── GIVEN INFORMATION

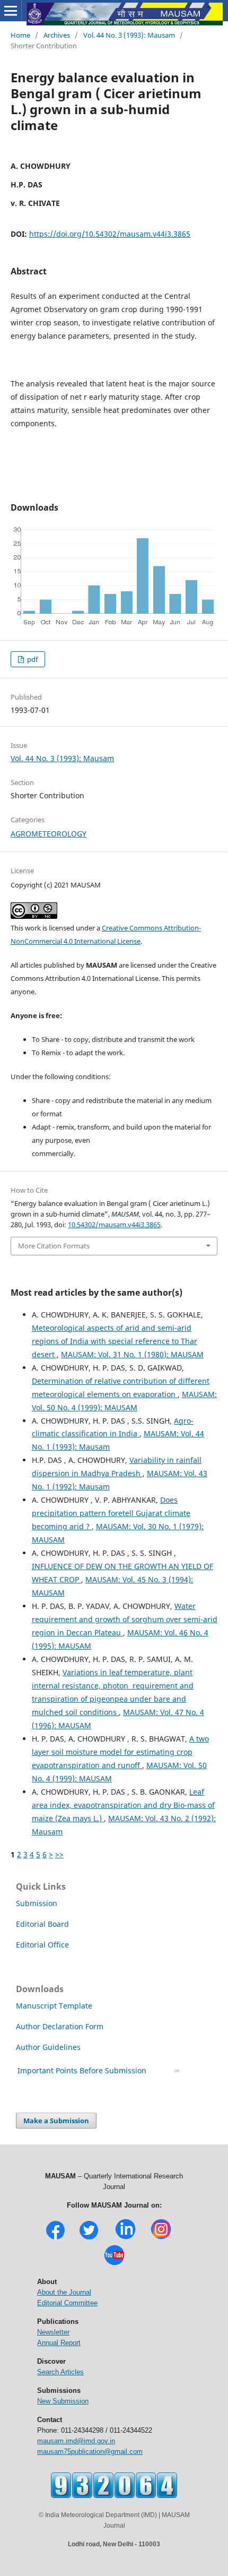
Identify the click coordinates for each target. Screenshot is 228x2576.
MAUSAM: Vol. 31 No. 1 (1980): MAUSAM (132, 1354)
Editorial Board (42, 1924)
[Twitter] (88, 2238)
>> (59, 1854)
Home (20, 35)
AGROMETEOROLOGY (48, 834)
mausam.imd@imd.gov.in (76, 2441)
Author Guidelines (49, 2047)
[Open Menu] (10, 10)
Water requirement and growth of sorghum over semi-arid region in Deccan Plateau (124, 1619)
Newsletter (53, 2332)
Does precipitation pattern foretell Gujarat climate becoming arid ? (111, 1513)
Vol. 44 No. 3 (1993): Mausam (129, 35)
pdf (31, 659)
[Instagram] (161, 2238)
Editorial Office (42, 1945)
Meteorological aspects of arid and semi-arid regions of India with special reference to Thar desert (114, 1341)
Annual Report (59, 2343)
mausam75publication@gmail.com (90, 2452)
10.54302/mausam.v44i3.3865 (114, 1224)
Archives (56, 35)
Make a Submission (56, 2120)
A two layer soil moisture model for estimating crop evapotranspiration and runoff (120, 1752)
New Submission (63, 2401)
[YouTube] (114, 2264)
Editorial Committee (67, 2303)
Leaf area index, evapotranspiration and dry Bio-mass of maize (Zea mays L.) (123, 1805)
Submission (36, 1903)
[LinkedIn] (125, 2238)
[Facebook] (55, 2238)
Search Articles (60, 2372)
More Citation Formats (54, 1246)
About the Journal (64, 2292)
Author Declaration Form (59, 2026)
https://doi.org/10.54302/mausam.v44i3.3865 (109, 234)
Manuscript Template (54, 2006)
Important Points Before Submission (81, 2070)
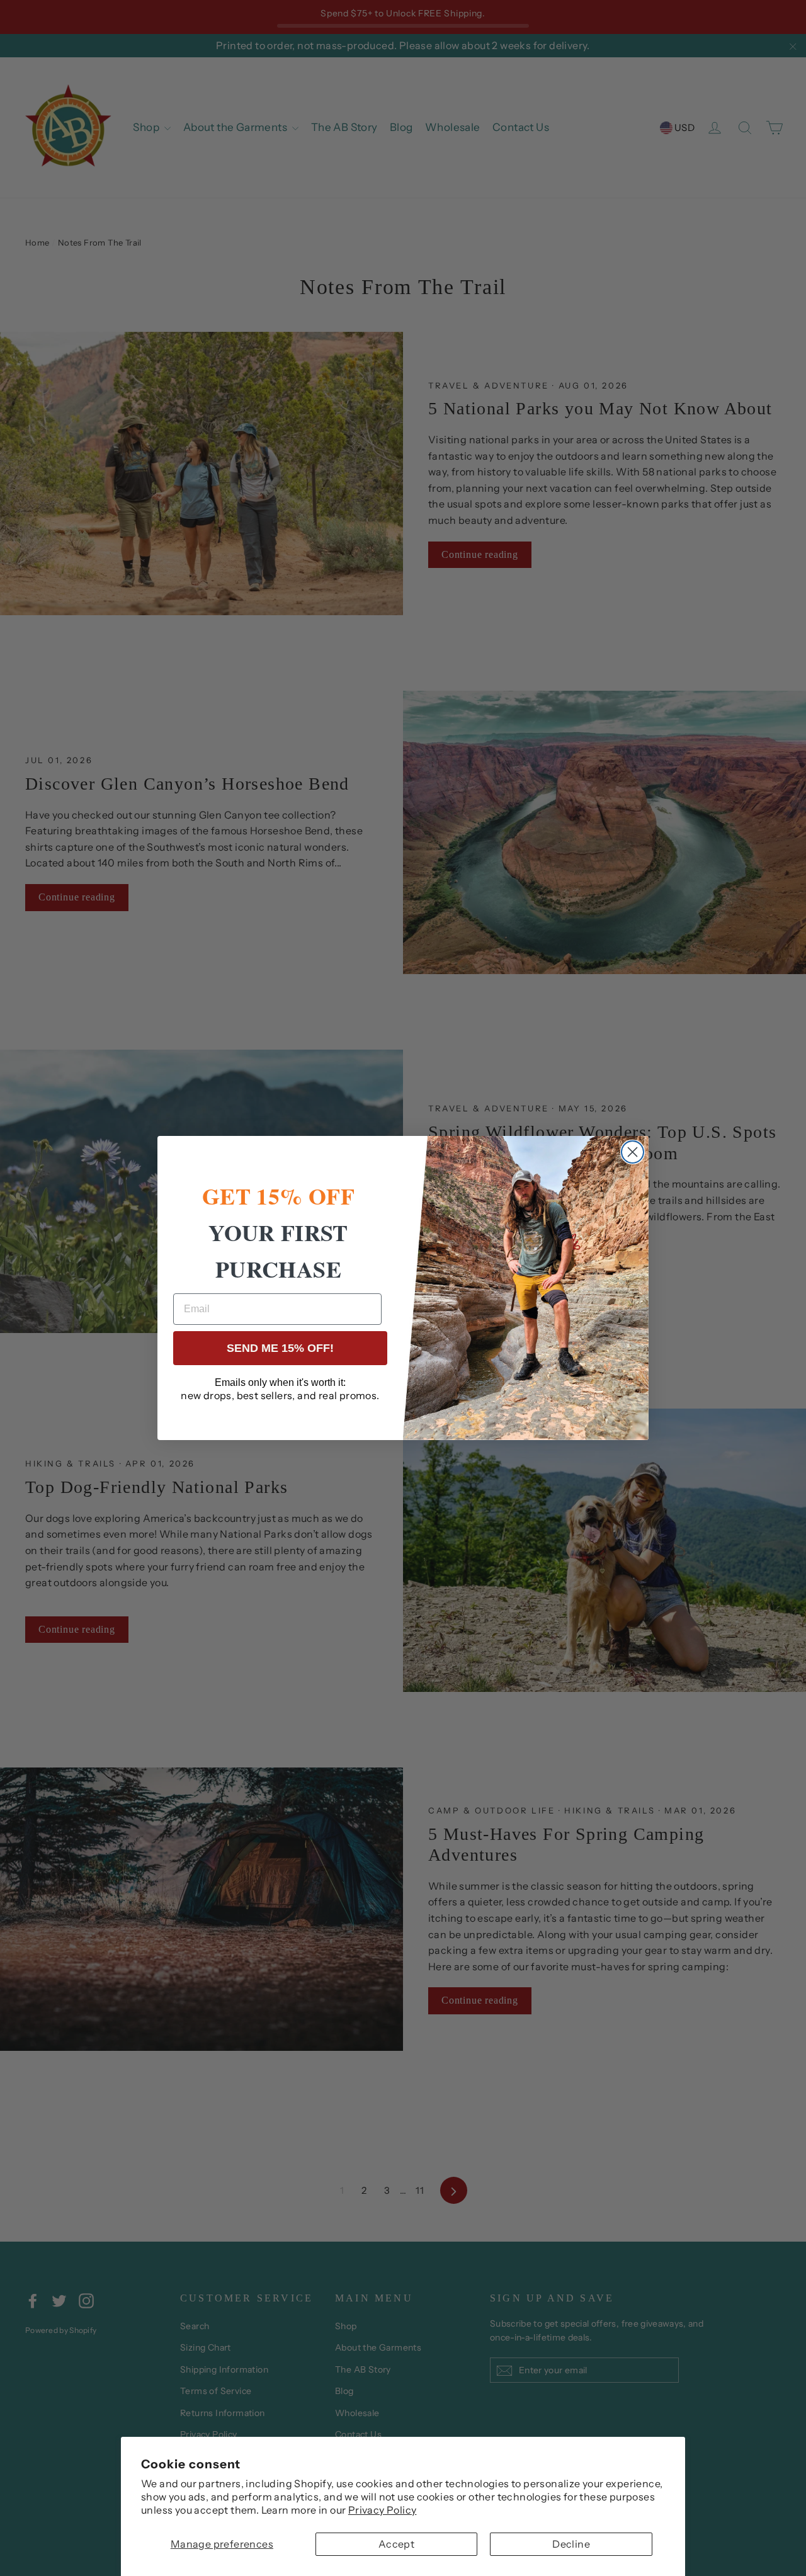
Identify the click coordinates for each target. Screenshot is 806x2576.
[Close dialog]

────
── GIVEN INFORMATION

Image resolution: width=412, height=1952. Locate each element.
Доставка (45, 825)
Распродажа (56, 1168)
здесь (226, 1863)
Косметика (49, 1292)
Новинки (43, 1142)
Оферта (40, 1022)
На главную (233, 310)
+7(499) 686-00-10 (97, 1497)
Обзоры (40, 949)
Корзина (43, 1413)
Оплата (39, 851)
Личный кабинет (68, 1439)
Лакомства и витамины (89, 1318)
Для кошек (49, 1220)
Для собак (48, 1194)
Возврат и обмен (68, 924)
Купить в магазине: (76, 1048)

────

- EXERCISE BRIEF
Set down, exactly as they appear above, all lines from the one that has "Доставка (45, 825)" down to the one that has "Купить в магазине: (76, 1048)", including those two and no others.

- RESULT OF THIS TASK
Доставка (45, 825)
Распродажа (56, 1168)
здесь (226, 1863)
Косметика (49, 1292)
Новинки (43, 1142)
Оферта (40, 1022)
На главную (233, 310)
+7(499) 686-00-10 (97, 1497)
Обзоры (40, 949)
Корзина (43, 1413)
Оплата (39, 851)
Личный кабинет (68, 1439)
Лакомства и витамины (89, 1318)
Для кошек (49, 1220)
Для собак (48, 1194)
Возврат и обмен (68, 924)
Купить в магазине: (76, 1048)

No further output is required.